STATED GOAL: Copy everything from the line containing "Click the magnifying glass search icon" down to the end of the listing, switching "search icon" to "search button" and leaving all else unchanged. Leave the pictures out of your answer.

** BEGIN **

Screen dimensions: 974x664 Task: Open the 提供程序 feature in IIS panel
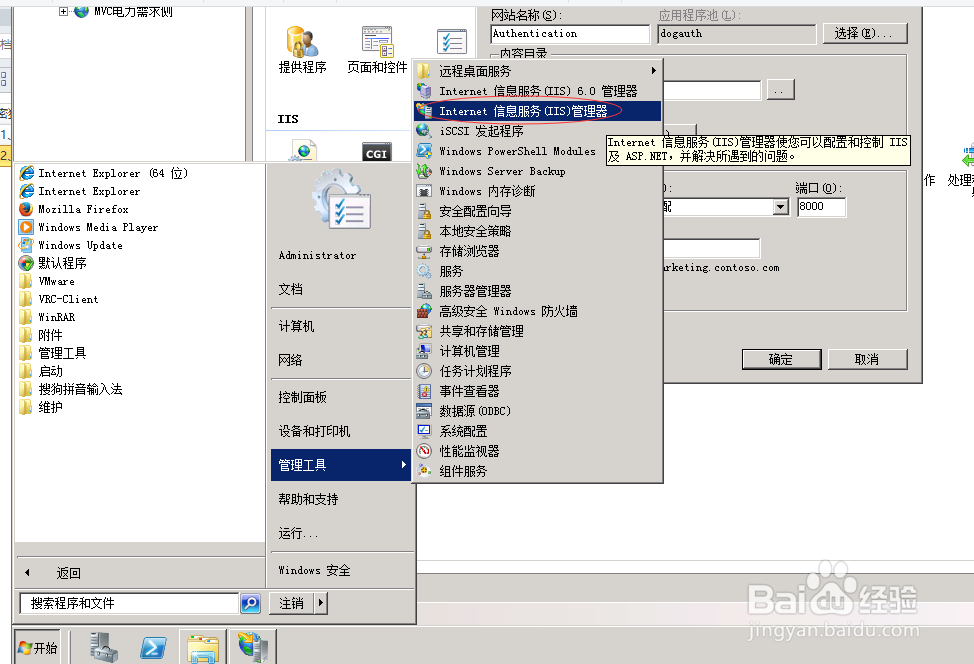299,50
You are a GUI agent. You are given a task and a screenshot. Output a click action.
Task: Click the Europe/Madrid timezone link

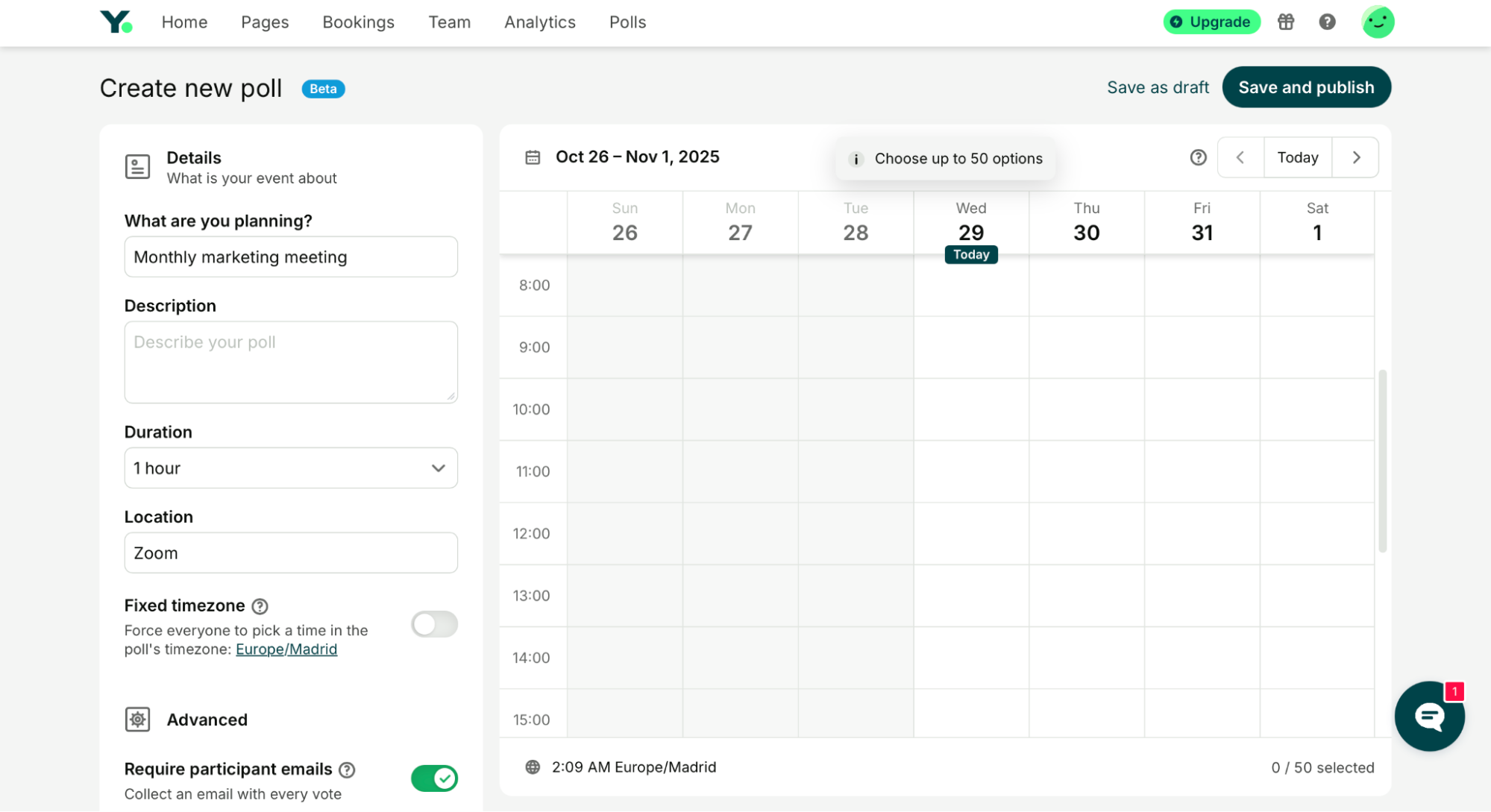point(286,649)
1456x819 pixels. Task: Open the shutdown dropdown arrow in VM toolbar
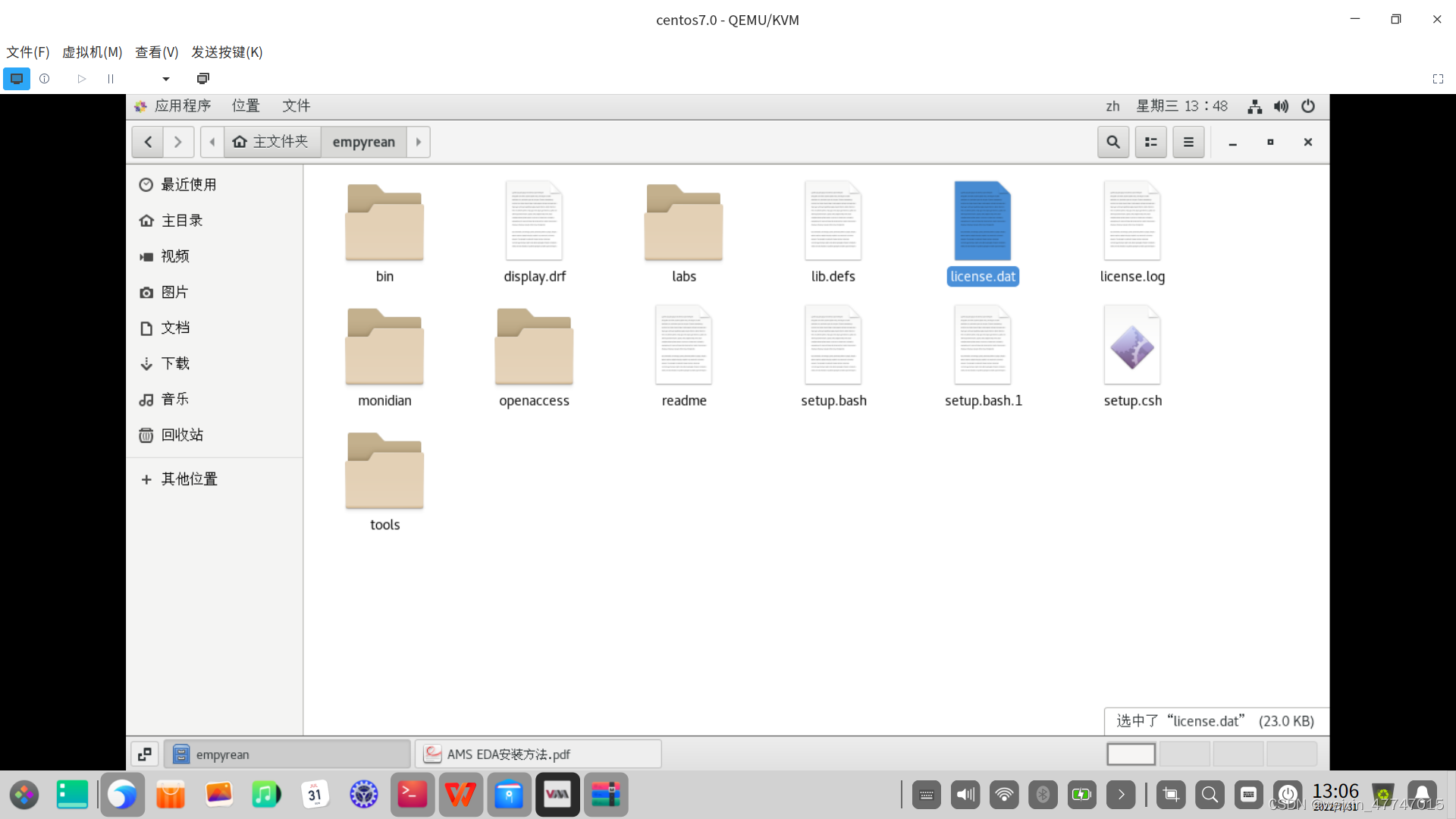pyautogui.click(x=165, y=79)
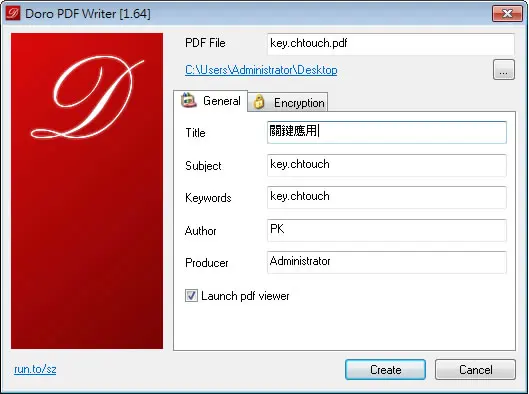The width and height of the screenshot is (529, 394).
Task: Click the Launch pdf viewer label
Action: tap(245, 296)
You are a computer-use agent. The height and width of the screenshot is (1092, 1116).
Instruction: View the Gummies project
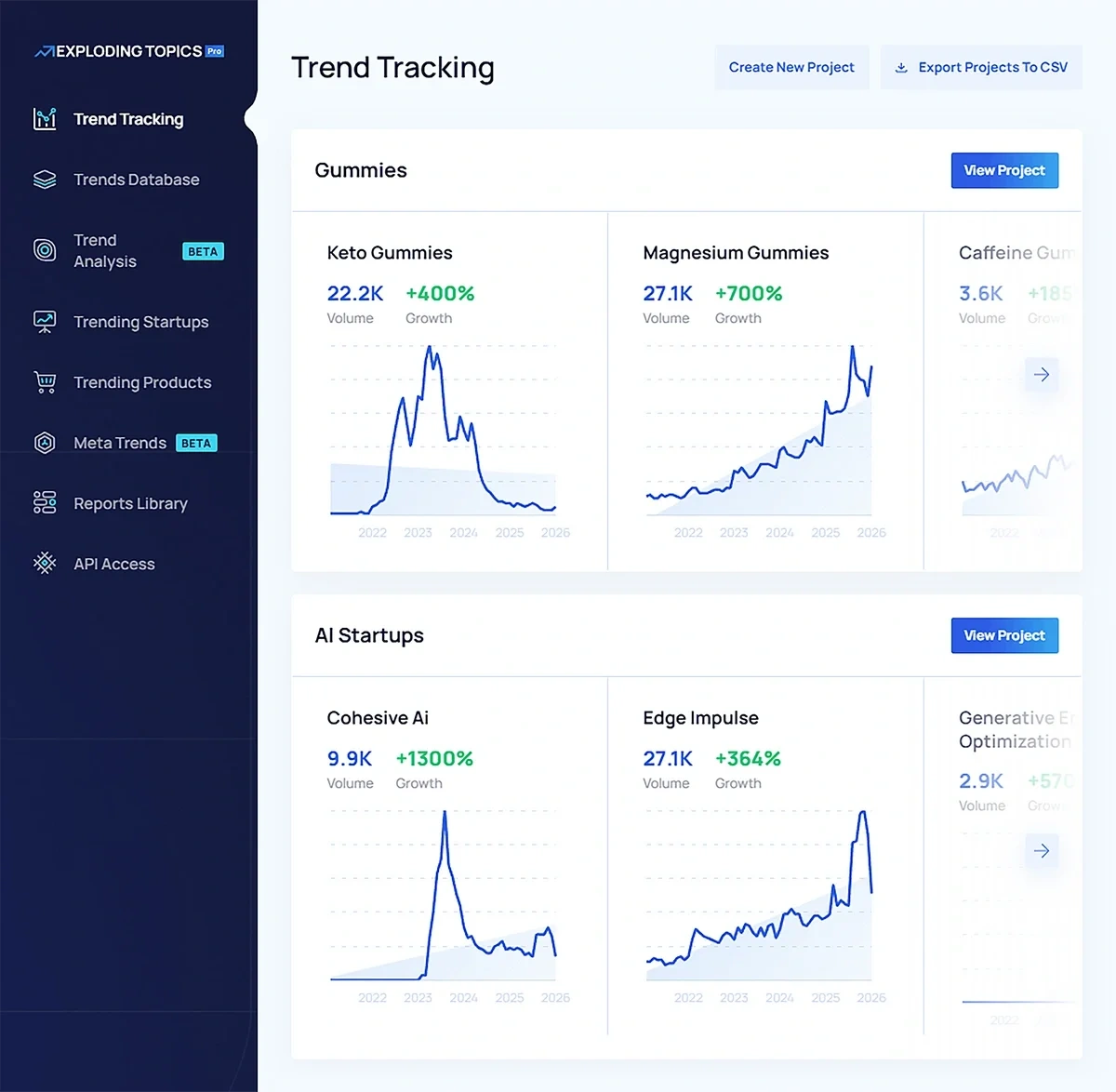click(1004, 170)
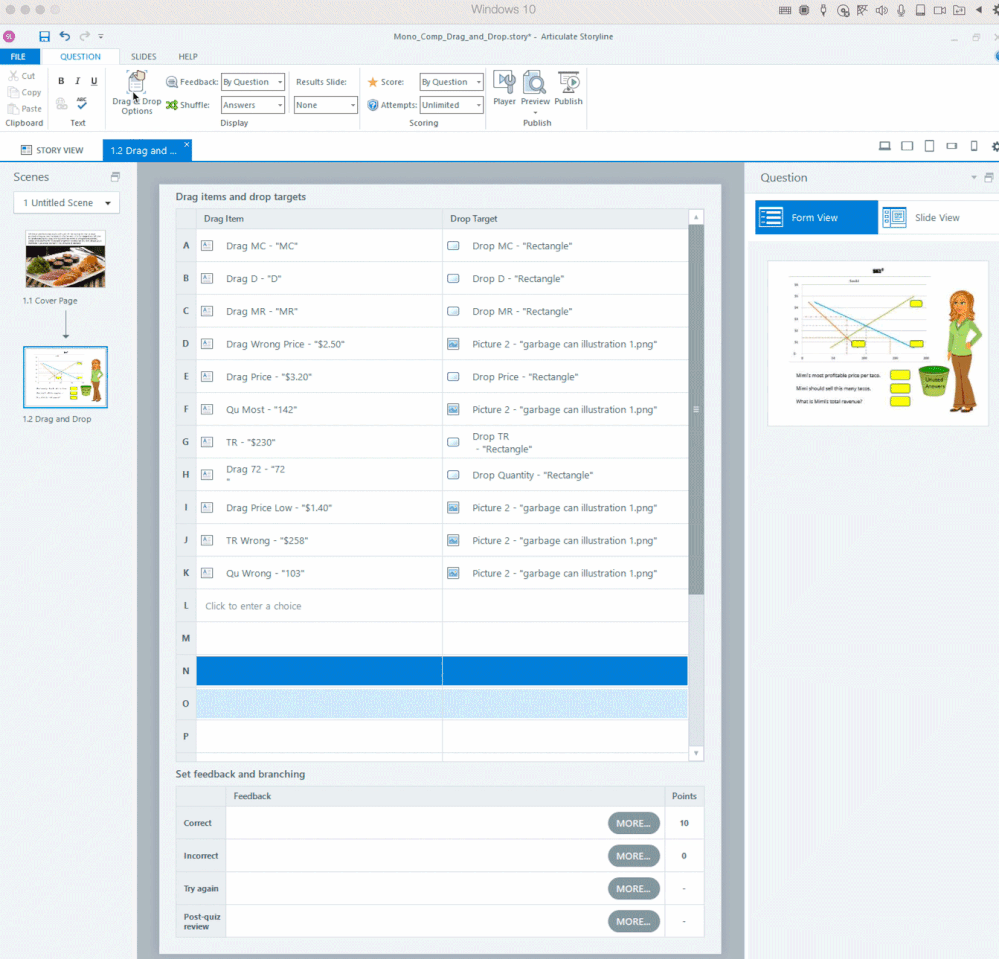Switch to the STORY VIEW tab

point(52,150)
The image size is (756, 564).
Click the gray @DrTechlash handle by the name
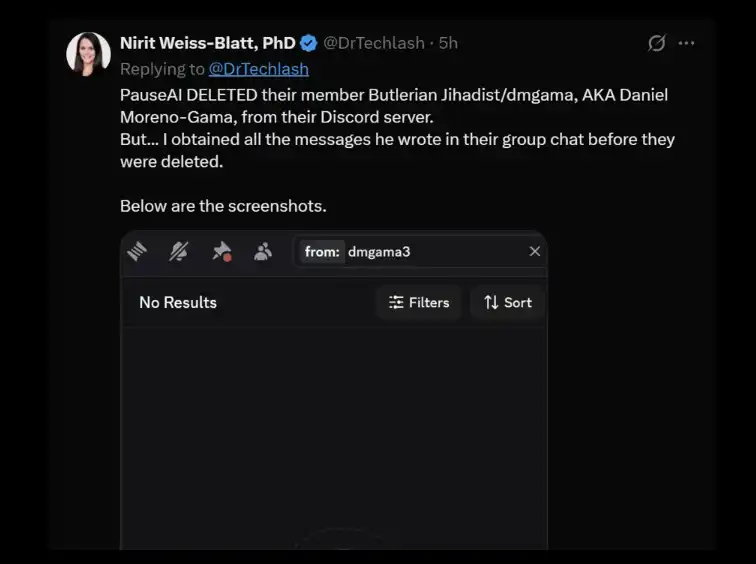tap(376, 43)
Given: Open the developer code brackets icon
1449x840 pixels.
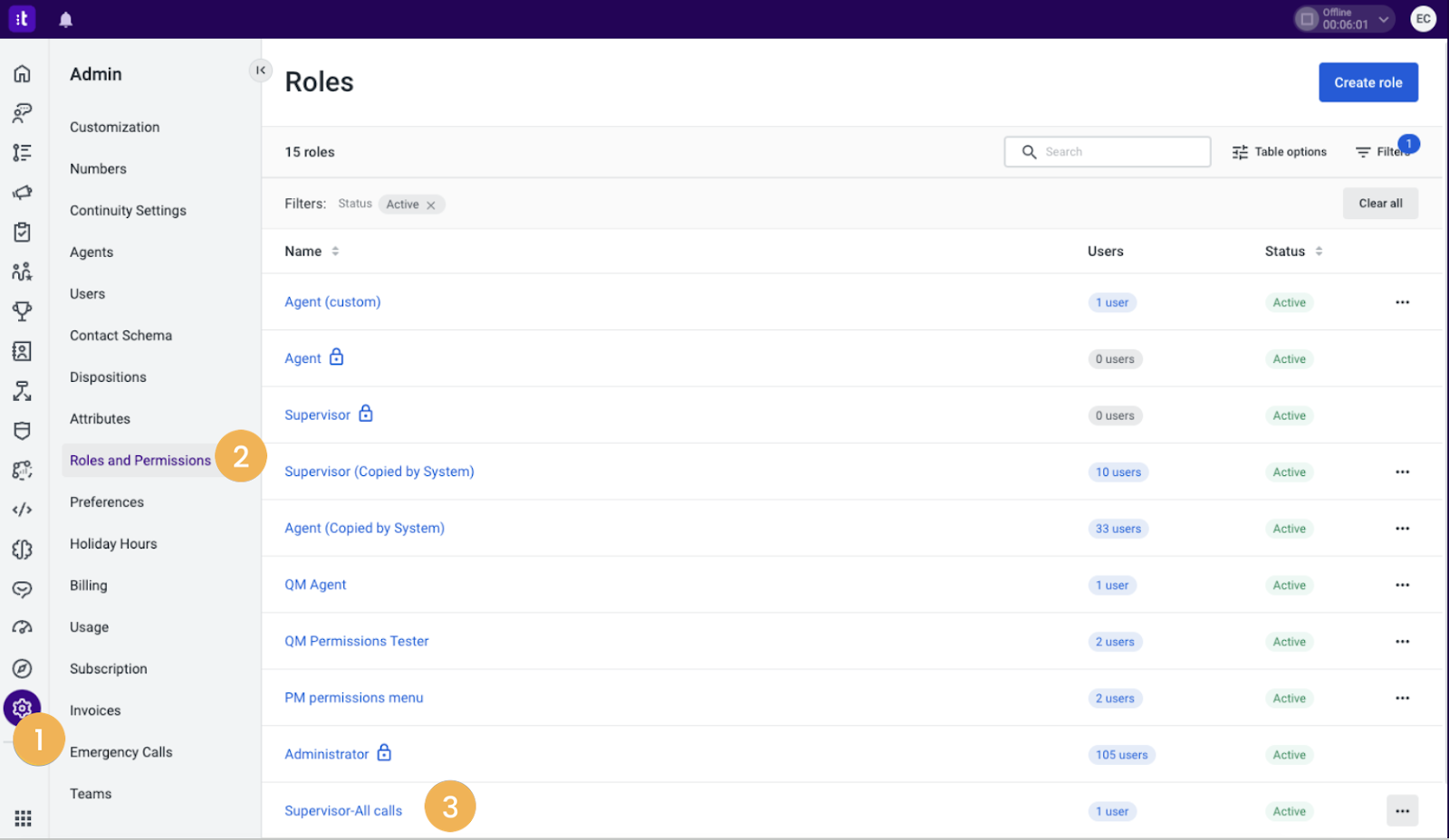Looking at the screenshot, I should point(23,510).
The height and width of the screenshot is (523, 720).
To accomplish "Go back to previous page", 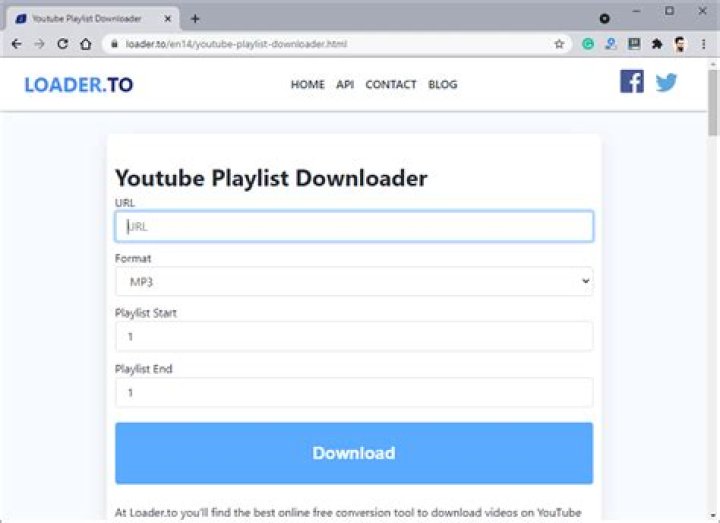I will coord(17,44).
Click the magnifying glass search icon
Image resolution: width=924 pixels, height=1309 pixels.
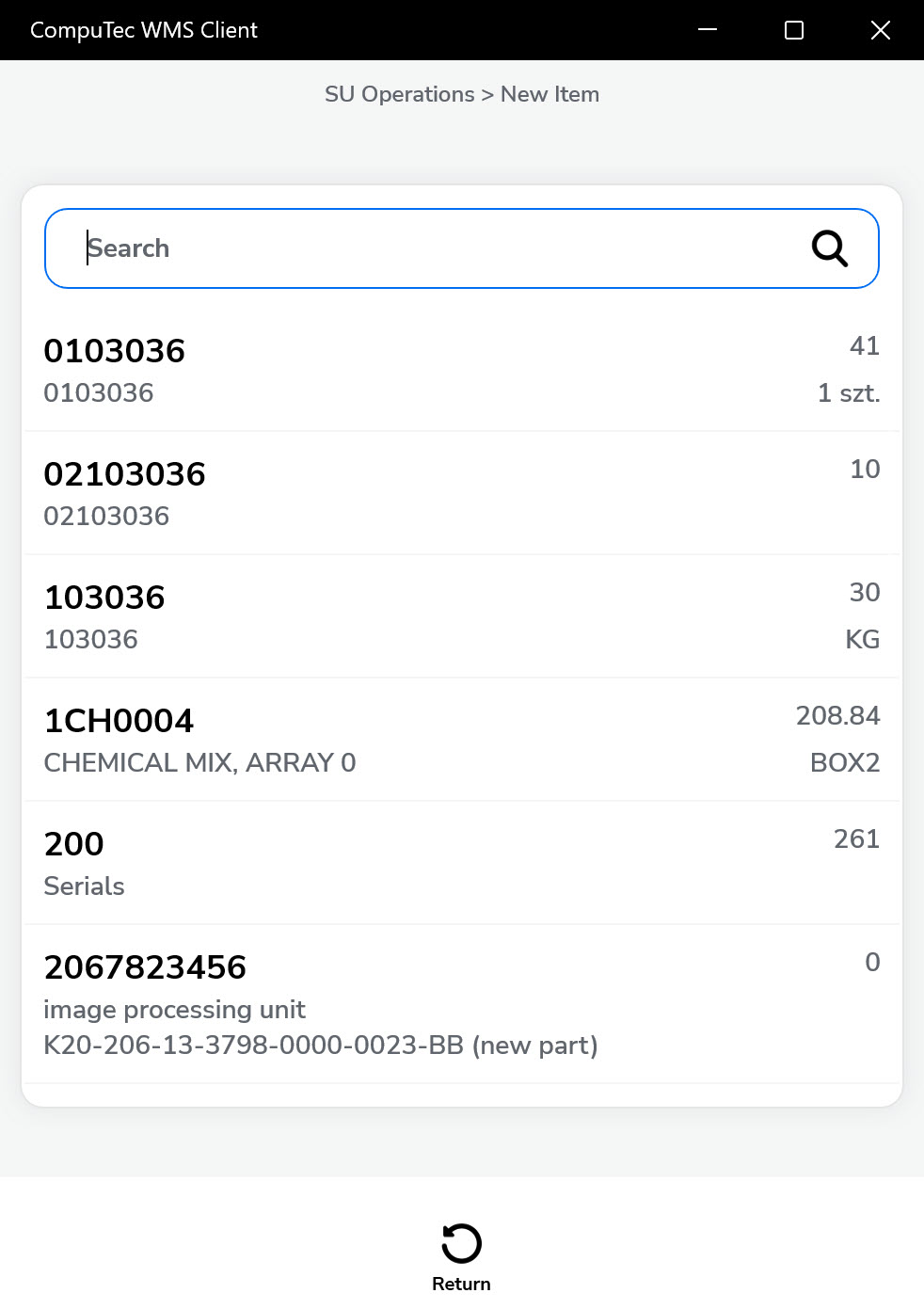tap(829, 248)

** END **

TASK ANSWER:
Click the magnifying glass search button
Image resolution: width=924 pixels, height=1309 pixels.
tap(829, 248)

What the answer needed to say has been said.